The Prime Minister is unmoved by a poll for the Drug Foundation showing most New Zealanders now support legalising, or at least decriminalising, cannabis. His reluctance is understandable. The last time the Government went down this road, with synthetic cannabis, it got its fingers burned.
It is easy to agree, as 64 per cent of those polled did, that possession for personal use should not be a crime. It is almost as easy to agree with the 52 per cent who would decriminalise its cultivation for personal use. But if the purpose is to save police time, it would probably do the reverse. How would police know a person found in possession of cannabis, or cultivating it, had no more than an amount permitted for personal use? And if cannabis was merely decriminalised, remaining illegal, what are police supposed to do about it? Their job is easier when crime is clearly defined.
But ease of law enforcement is not the decisive consideration. The law should regulate drugs to the extent necessary to minimise the harm they can do. The case for relaxing the law against cannabis has been helped of late by cancer patients who find it an effective pain reliever. Unsurprisingly, more than 80 per cent of those polled agree cannabis should be permitted for pain relief but, again, changing the law is the easy part. How are people in pain going to be supplied? Must they all grow their own?

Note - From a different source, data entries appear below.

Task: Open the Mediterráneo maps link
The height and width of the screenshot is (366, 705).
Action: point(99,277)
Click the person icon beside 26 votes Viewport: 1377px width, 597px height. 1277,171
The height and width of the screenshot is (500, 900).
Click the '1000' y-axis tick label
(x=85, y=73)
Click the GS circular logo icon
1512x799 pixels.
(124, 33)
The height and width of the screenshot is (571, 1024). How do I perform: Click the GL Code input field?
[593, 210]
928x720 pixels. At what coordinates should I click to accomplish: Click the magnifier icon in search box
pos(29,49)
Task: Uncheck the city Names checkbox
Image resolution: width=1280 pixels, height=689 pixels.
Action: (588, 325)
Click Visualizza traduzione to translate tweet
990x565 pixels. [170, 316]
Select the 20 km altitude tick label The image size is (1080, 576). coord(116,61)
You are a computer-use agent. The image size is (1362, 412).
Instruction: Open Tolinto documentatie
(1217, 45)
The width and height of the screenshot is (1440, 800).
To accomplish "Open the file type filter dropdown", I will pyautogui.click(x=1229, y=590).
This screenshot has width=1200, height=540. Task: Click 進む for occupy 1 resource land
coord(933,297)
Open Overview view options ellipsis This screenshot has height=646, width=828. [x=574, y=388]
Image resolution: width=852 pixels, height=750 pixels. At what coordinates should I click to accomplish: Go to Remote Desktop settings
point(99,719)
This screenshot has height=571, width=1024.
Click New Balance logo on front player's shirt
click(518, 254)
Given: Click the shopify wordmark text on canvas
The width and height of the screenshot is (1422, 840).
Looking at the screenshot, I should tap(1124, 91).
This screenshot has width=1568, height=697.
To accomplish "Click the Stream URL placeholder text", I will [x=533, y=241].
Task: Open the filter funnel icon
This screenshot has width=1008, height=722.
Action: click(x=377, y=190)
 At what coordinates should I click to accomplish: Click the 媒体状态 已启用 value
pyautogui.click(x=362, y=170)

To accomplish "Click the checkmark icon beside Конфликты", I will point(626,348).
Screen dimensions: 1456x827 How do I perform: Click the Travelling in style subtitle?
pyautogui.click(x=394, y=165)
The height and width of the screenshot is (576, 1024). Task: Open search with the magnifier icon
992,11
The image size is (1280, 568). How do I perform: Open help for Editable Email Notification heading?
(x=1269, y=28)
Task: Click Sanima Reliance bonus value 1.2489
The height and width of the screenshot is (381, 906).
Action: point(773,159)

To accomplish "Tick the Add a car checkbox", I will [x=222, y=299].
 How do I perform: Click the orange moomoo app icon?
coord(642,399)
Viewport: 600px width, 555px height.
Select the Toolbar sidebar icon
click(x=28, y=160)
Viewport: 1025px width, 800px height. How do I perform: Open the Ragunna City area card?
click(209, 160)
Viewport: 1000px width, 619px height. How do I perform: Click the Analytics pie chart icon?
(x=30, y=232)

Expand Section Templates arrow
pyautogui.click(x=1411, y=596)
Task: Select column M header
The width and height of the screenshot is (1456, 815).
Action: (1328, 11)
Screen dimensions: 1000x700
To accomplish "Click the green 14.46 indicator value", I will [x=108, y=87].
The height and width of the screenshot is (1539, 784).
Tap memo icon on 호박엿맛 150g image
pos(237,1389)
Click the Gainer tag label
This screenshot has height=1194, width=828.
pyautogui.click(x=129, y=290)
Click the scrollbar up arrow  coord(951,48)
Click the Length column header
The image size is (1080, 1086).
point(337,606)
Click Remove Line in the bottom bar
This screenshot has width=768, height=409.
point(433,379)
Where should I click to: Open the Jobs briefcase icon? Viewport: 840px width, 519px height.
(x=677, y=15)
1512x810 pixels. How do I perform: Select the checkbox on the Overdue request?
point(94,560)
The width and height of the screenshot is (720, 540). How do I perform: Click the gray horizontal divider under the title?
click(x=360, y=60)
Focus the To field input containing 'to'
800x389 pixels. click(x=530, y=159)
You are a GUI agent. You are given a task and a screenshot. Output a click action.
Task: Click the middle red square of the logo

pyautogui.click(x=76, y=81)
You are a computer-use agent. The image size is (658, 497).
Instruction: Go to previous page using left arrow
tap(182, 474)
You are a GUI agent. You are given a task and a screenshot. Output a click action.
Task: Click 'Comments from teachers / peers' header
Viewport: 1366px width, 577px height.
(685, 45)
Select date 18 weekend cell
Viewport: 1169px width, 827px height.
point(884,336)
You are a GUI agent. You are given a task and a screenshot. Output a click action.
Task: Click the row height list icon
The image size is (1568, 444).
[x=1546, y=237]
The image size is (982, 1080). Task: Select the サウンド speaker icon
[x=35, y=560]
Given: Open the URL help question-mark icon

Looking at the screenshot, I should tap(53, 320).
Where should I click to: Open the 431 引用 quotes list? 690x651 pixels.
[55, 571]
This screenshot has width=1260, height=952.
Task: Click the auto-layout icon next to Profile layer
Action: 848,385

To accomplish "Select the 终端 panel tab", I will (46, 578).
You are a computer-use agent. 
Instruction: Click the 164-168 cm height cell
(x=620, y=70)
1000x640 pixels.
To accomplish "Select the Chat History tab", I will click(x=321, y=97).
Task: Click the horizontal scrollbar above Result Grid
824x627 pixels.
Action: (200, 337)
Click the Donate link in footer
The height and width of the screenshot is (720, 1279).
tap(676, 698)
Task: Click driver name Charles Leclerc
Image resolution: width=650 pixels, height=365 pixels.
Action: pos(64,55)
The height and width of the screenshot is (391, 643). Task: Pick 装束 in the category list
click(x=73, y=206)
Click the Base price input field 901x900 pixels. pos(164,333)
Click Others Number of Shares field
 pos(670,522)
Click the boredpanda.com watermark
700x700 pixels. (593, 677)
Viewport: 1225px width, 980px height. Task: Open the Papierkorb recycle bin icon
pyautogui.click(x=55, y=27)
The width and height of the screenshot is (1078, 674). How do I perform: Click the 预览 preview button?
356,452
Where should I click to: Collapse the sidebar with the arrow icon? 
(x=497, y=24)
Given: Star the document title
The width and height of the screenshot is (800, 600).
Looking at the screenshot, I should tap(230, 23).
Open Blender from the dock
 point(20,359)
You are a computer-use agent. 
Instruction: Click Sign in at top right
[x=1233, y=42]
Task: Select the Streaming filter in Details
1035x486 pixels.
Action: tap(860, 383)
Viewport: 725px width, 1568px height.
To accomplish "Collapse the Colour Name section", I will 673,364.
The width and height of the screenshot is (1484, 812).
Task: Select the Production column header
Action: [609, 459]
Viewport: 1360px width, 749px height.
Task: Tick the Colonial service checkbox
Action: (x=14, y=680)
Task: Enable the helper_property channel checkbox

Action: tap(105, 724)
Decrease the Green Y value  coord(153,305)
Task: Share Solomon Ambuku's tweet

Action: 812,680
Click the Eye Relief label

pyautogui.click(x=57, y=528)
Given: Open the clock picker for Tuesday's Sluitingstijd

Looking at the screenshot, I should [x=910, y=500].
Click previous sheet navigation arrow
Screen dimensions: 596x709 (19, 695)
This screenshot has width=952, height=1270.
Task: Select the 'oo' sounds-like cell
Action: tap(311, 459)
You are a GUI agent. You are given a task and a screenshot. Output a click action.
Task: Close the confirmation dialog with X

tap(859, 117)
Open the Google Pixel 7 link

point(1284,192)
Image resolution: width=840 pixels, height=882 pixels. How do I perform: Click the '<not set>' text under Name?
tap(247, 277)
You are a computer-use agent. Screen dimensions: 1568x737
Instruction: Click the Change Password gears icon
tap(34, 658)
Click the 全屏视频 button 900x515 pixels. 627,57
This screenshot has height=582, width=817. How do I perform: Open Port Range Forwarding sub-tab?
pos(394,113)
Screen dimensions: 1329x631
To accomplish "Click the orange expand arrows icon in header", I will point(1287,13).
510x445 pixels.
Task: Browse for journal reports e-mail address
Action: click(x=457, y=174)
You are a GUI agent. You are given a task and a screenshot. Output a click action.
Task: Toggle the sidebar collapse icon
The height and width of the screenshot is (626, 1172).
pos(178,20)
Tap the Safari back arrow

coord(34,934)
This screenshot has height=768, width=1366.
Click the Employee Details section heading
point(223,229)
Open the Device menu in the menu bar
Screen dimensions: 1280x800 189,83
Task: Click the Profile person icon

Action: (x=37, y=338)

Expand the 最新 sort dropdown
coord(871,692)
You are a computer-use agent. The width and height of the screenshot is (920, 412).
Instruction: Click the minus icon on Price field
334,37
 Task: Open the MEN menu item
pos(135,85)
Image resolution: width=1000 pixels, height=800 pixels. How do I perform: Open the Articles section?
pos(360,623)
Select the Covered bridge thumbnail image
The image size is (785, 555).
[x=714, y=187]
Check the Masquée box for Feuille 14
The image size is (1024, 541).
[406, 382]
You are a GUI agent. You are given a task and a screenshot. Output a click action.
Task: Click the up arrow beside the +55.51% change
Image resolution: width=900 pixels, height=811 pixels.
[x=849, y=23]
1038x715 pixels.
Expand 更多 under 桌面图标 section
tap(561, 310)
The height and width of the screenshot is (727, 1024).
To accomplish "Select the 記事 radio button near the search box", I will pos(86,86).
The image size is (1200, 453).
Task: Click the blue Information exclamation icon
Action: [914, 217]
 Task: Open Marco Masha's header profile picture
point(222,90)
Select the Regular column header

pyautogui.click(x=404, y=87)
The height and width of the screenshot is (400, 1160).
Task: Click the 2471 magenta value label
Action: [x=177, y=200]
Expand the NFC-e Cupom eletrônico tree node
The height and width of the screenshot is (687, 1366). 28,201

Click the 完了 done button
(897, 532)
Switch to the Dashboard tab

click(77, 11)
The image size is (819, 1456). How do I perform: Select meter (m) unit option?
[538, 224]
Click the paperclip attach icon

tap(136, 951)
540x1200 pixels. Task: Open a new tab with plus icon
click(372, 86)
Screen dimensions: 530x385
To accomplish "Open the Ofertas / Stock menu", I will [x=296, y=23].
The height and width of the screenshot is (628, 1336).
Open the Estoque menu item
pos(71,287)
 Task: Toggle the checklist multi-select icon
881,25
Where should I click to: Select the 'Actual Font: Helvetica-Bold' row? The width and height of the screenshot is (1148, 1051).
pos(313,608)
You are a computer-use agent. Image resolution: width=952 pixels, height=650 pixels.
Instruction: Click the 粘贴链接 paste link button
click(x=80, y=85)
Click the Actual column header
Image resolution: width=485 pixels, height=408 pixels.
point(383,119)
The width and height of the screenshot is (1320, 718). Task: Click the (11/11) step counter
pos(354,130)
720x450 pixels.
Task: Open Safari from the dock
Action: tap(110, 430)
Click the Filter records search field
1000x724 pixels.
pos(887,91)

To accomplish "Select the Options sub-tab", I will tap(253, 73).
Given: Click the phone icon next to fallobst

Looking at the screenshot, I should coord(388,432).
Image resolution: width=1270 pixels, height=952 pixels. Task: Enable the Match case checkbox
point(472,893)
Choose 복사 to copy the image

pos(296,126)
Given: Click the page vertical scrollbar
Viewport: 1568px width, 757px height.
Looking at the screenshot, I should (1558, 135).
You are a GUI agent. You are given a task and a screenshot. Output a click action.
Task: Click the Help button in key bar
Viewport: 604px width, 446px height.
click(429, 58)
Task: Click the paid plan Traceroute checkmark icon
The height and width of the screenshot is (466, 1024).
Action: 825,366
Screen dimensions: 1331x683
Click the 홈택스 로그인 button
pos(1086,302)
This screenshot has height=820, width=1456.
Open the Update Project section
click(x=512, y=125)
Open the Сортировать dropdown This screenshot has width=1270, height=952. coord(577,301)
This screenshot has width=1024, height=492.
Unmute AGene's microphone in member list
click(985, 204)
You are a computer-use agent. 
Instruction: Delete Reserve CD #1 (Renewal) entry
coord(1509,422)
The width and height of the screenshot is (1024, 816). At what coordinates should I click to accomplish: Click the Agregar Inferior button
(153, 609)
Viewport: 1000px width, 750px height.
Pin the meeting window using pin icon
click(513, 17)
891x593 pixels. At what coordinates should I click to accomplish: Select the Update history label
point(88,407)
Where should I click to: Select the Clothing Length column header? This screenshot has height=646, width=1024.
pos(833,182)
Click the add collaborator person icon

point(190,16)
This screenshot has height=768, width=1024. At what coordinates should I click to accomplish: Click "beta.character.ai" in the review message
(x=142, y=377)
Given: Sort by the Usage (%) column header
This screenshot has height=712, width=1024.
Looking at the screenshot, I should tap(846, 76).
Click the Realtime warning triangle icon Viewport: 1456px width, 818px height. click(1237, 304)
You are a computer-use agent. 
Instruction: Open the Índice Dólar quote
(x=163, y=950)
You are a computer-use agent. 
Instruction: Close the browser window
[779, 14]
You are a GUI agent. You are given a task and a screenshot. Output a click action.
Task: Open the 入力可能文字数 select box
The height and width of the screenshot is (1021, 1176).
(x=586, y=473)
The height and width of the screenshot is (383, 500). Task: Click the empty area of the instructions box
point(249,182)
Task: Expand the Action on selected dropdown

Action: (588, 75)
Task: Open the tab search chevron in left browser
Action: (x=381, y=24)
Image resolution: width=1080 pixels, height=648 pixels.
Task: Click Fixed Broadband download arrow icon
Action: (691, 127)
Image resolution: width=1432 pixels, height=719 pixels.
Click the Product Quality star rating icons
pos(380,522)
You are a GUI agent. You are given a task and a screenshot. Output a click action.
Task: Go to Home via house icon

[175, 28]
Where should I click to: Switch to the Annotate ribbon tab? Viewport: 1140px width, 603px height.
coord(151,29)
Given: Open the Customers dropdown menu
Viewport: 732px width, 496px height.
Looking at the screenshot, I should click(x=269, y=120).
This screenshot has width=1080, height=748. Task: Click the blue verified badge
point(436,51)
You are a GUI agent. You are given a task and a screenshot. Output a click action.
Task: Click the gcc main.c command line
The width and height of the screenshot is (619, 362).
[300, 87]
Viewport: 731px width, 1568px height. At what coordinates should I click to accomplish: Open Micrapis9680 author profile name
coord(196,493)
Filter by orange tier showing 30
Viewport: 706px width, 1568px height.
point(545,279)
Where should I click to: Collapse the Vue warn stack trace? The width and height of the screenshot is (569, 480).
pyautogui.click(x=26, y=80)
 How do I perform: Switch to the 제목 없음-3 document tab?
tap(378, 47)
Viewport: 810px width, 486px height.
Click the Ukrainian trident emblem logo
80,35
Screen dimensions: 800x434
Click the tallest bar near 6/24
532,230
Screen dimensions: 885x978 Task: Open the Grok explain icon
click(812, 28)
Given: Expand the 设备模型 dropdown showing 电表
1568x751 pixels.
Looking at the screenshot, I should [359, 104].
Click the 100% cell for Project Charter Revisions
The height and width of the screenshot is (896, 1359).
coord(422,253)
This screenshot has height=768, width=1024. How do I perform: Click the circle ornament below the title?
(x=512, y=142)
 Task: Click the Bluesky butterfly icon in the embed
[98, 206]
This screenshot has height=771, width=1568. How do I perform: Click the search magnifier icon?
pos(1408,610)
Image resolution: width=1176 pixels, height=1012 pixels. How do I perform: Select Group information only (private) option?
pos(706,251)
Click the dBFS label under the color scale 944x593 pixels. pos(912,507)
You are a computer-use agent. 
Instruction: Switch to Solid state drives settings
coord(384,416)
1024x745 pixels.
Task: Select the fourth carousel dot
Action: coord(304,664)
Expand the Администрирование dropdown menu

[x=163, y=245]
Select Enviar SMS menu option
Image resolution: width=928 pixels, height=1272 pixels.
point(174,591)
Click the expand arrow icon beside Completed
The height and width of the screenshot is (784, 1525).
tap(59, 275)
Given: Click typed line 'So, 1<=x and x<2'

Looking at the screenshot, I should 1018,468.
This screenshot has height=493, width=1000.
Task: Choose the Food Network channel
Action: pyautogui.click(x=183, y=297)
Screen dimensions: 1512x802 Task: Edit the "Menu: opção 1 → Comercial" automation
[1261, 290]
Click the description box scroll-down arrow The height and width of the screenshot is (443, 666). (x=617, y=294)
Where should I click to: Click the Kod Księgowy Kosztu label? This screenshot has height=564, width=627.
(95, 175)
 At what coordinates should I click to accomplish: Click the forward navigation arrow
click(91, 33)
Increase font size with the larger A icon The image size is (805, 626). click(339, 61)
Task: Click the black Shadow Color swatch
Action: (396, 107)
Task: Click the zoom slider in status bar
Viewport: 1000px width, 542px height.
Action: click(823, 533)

The Drug Foundation's poll finds much less support (30 per cent) for legalising or decriminalising commercial sales of cannabis for any purpose and, oddly, even less support (20 per cent) for allowing small amounts to be grown and sold or given away to friends. Most of us, it seems, want any liberalisation of cannabis to ensure it strictly remains a personal and private activity for those who want it, not a substance for social sharing or commercial promotion. But if it is going to be available for medical use it will need some sort of organised production and distribution.
When advocates such as the Drug Foundation urge governments to treat cannabis as a matter for health regulation rather than the criminal law, they envisage licensing its manufacture, testing and controlling the safety and strength of approved products, restricting the number and location of outlets and regulating its promotion and terms of sale, much as is done for alcohol and tobacco.